Your answer must be one number: the count of lines below that include "Toggle".

───── DATASET

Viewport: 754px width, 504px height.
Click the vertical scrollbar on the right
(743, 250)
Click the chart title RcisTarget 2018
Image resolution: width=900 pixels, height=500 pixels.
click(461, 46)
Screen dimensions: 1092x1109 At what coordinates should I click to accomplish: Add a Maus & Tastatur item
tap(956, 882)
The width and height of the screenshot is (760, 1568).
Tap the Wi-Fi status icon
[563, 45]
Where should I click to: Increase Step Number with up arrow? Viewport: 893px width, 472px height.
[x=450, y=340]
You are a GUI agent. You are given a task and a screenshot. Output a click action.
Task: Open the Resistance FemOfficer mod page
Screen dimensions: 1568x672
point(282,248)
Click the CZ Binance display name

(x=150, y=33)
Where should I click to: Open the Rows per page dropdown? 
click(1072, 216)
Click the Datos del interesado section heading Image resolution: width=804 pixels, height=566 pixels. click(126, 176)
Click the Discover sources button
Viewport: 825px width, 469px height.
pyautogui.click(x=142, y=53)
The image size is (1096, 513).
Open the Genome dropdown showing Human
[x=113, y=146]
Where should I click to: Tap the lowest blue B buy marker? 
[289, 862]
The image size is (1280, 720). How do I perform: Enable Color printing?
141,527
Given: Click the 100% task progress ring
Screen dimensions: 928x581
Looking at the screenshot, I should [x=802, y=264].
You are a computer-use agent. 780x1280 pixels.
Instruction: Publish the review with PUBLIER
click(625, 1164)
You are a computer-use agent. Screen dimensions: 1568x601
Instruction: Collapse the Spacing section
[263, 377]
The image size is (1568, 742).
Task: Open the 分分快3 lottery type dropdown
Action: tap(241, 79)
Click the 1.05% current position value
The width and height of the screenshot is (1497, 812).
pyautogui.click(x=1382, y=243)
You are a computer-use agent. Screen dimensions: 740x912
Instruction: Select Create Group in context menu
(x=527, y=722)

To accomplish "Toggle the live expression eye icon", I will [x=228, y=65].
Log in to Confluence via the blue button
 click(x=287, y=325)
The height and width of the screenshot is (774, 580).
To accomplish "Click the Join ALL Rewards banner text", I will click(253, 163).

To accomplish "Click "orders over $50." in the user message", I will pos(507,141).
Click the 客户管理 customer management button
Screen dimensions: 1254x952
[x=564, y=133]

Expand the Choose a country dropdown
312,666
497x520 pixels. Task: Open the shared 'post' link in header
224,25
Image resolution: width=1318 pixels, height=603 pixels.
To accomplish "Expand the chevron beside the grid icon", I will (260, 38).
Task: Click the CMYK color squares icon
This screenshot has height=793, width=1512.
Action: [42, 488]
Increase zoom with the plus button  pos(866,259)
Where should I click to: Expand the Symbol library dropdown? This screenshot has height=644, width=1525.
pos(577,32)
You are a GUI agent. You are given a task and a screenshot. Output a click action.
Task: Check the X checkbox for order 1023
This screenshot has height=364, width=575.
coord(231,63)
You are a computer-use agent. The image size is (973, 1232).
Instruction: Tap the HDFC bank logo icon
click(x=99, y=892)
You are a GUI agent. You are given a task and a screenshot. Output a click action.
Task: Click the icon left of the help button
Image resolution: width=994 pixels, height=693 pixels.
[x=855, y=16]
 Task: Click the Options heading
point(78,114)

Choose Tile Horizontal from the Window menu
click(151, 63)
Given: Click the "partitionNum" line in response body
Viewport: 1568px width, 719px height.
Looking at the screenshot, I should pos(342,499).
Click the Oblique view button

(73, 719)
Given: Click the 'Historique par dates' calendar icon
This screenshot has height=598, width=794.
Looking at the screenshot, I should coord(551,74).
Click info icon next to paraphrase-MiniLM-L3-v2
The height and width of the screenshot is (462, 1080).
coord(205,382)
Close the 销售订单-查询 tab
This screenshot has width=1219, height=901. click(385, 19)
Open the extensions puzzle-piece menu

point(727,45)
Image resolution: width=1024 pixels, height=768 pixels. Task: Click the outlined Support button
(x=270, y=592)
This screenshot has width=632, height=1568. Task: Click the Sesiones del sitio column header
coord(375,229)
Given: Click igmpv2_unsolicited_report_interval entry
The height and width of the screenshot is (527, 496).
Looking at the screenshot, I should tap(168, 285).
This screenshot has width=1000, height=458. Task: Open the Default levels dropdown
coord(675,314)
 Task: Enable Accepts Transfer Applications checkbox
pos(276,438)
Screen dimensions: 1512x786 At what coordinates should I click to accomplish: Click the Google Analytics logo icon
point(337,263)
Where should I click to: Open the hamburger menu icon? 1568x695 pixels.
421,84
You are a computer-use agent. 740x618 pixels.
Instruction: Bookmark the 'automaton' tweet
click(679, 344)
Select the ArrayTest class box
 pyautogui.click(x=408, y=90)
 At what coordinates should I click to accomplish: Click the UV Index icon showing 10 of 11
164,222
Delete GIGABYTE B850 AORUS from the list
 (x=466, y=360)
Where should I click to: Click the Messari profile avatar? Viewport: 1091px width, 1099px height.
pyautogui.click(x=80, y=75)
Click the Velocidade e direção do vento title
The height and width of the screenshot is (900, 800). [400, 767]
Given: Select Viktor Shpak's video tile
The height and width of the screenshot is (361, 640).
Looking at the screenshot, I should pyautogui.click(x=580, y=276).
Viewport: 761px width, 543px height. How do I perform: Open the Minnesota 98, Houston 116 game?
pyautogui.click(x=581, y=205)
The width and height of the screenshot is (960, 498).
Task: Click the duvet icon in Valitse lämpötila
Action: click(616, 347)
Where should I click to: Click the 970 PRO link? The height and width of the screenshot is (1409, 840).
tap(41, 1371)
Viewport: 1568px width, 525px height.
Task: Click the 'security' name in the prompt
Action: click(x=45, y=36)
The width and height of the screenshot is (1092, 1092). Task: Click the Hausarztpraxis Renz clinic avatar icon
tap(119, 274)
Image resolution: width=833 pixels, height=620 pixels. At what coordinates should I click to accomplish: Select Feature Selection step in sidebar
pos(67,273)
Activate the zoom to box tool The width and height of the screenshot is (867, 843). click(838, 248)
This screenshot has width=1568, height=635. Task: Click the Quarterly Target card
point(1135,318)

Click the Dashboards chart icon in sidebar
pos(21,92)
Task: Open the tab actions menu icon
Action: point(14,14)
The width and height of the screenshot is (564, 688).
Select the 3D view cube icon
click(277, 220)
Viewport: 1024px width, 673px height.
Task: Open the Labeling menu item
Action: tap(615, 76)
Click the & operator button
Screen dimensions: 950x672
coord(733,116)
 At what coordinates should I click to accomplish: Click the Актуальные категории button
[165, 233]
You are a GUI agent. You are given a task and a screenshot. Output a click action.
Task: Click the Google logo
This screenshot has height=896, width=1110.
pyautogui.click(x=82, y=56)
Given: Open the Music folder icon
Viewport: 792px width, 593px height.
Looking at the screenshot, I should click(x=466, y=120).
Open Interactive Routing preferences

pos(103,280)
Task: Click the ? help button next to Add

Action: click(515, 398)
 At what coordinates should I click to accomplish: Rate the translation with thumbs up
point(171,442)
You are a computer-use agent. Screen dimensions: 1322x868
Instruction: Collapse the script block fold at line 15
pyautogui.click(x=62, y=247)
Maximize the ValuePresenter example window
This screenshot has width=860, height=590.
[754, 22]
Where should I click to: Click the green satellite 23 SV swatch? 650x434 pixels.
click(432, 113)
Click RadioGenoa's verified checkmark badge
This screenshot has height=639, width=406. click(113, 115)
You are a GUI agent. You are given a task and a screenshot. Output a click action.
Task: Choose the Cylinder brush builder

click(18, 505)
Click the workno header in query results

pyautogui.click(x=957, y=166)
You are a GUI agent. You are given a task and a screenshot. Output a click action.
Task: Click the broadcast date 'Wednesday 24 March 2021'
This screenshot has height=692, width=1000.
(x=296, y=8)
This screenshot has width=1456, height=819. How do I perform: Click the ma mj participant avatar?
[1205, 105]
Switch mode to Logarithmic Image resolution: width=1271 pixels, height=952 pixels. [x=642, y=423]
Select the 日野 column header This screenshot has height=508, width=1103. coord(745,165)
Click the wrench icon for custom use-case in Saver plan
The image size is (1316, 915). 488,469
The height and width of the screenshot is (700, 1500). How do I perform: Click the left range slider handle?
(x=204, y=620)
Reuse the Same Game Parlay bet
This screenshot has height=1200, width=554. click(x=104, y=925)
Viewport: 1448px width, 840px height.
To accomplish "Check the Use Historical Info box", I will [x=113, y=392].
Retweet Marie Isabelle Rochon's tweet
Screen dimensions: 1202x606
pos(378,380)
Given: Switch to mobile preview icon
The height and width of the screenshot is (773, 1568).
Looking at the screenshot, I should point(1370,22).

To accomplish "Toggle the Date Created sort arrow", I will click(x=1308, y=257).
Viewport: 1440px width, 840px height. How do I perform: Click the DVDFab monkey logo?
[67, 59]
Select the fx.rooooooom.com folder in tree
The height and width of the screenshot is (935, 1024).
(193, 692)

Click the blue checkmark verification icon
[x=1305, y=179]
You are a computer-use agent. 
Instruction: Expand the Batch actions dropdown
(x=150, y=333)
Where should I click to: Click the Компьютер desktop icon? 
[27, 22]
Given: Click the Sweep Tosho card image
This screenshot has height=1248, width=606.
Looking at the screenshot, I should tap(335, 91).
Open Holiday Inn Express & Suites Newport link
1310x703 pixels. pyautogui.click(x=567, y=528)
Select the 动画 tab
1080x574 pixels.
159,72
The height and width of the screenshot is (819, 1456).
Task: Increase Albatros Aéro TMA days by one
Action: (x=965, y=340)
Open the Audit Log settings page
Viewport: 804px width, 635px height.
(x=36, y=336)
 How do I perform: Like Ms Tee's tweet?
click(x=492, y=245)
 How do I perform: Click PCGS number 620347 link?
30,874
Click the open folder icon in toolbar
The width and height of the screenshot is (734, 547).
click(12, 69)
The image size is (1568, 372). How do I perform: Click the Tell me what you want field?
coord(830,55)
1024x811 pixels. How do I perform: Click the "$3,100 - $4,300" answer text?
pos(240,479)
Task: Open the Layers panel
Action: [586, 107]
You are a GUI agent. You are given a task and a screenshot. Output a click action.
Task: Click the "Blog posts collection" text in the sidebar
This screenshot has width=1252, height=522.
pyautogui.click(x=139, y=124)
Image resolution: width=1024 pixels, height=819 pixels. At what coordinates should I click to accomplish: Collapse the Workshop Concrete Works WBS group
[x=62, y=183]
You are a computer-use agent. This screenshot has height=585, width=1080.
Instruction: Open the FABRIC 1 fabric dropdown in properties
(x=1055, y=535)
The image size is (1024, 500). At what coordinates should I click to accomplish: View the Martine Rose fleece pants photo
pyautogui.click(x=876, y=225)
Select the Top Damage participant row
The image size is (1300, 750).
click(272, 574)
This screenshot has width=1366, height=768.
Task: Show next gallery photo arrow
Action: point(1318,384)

──────────

ANSWER TO THE EXERCISE ▸ 2